PROBLEMS TO WORK ON —
(A) Write out the passage of the Eega review below from "So, we know" to "about to happen.".
(B) According to the Eega review below, why can the audience tell from the start that the story will be happy and end well? Answer in one to three sentences.
(C) Answer these questions using the Eega review below:
(i) Who wrote Eega, according to the review?
(ii) What role does Sudeep play in Bahubaali that the reviewer names as a favorite?
(iii) What does the son say when the father begins a story about a Princess?

PASSAGE GIVEN —
'''
I heard about Eega right when it first came out, and I thought “how can this possibly be a hit? Not only is it kind of illogical on the face of it, it’s also super sad!” And then I watched it, and it totally works!
This movie was just so cheerful! And happy! I don’t know why I was expecting some kind of dark tear jerker, I’d seen other Rajamouli movies, and more importantly, I knew this movie had done very well with families and small children. And generally speaking, little kids don’t enjoy dark meditations on the futility of life.
A big part of the reason it was so happy was Sudeep. Oh, Sudeep! I love you! One of my favorite parts of Bahubaali is his totally ridiculous performance as world’s most dedicated sword salesman. In this, he takes over-acting and joyful scenery chewing to a whole new level.
(He’s supposed to have a bigger role in the second half, so excited to see it!)
We know from the moment he shows up onscreen, which is also the first scene of the movie, that this won’t be “scary” evil, it will be funny evil. Although, the actually opening of the film, the blank screen with voiceover, kind of gave a clue to that too.
I did not know until I looked it up that this film was actually written by Rajamouli’s father. Even more interesting, he also wrote Bajrangi Bhaijaan! Bajrangi Bhaijaan seemingly has nothing in common with Eega or Bahubaali or Magadheera (also written by K.V. Vijayendra Prasad). But they are all movies that feel written for the innocence of children. There’s a simplicity to their interactions, if someone loves somebody, they just do, and there are no second thoughts or deeper considerations. If a bad guy is bad, he is just bad. If someone is good, they are just good. There are no shades of gray.
Bajrangi Bhaijaan doesn’t have any magical powers or mythic histories. But it does have a hero with the simplicity of a child, a simplicity that let’s him be just plain good, with no confusion or questions about what is the right thing to do. Eega has that as well, in its villain, who is just plain bad because he is bad. A single good thought never enters his head. It makes hating him kind of fun. No, make that really fun!
Oh right, back to the voiceover. So, it was written by the director’s father, and the voiceover is a father telling a story to his son. He starts out talking about a Princess, and the son stops him and says he has heard that story before (joke about Magadheera?). Then there is the sound of a fly buzzing and the father cursing at it, and then saying “Okay, I will tell you a new story! Once there was a fly….”
So, we know this story will be happy and everything will work out because it is a father telling it to his son at bedtime. The tone is set right from the beginning. And we also know that we need a childlike sense of wonder and belief to follow everything that is about to happen.
(See also: The Princess Bride)
And, looked at through a child’s eyes, this is a really happy story! Our hero goes from a boring grown up to an awesome fly with superpowers! Better yet, now that he is a fly, he can just hang out and play hide and seek with his girlfriend, no need for any icky kissing or anything like that. And, he can play all kinds of fun jokes on his enemy.
'''
DATASET EXTRACT —
'''
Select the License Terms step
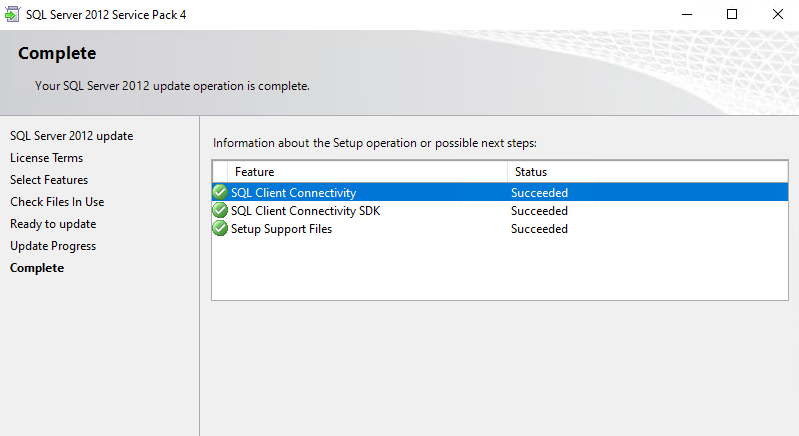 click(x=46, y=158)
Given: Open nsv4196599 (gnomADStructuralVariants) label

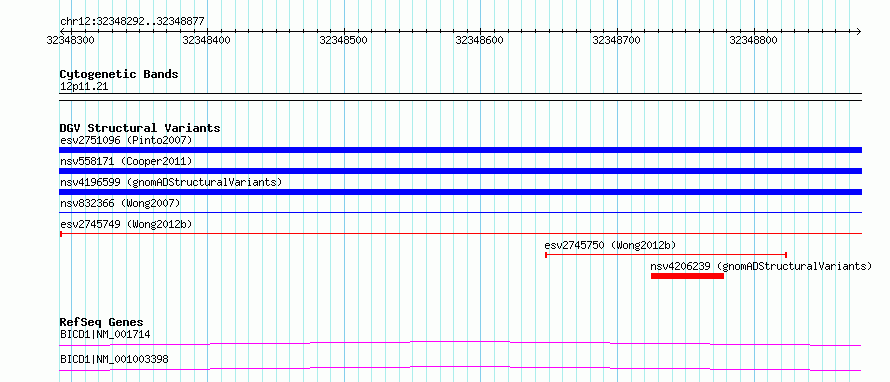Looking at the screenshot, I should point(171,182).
'''
ANSWERS FOR THE TASKS —
(A)
So, we know this story will be happy and everything will work out because it is a father telling it to his son at bedtime. The tone is set right from the beginning. And we also know that we need a childlike sense of wonder and belief to follow everything that is about to happen.

(B) The film opens with a voiceover of a father telling his son a story at bedtime. A bedtime story from a father to his son signals that everything will work out, so the tone is set from the beginning.

(C)
(i) Rajamouli's father
(ii) The world's most dedicated sword salesman
(iii) He says he has heard that story before.